Understanding structural characteristics of PARP-1 inhibitors through combined 3D-QSAR and molecular docking studies and discovery of new inhibitors by multistage virtual screening

Abstract

Poly(ADP-ribose) polymerase (PARP) belongs to family of nuclear proteins having a critical role in base excision DNA repair system by catalysing the process of poly(ADP-ribosyl)ation leading to cell proliferation. The role of PARP inhibitors as anticancer agents was accepted after the approval of olaparib for the treatment of BRCA mutation-induced ovarian cancer.

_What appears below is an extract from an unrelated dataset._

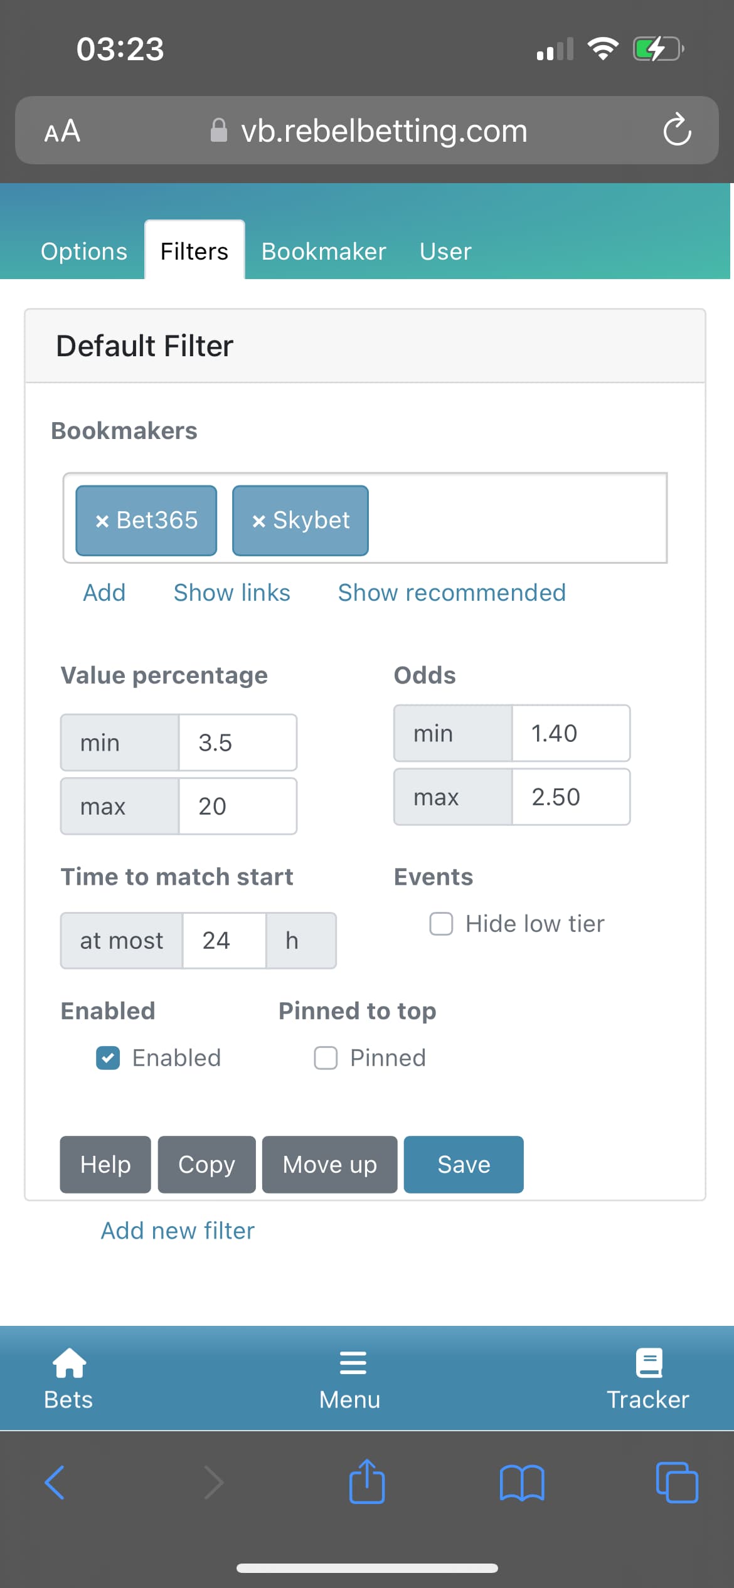The image size is (734, 1588).
Task: Go back with Safari back arrow
Action: tap(55, 1483)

A combined ligand-based and receptor-based approach has been reported here for identification of PARP-1 inhibitors. Seventy one analogues of phthalazinone and 4-carboxamide benzimidazole showing activities against PARP-1 were used to develop ligand-based pharmacophore hypothesis using PHASE. The five-point pharmacophore hypothesis ADHRR.1031 was developed, and atom-based 3D-QSAR studies were carried. The developed 3D QSAR model has good correlation coefficient value (R2 = 0.952) and cross validated with correlation coefficient value (Q2 = 0.764). To further ascertain the structural requirement for PARP-1 inhibition, molecular interaction studies of inhibitors with PARP-1 were carried out by performing docking studies using Glide 5.6. Hydrogen bond interaction with Gly202 and Ser243 is an important interaction observed by the carboxyl amide group. The pharmacophore model depicts the importance of the hydrogen bond donor and acceptor nature of the carboxyl amide group. Further multistage virtual screening was performed to screen molecules with possible PARP-1 inhibition. Initial screening was performed based on pharmacophoric features followed by docking that consisted of HTVS, SP, and XP docking and final optimisation by Prime MM-GBSA calculation. The screened molecules were further scrutinised for their ADME-toxicity properties.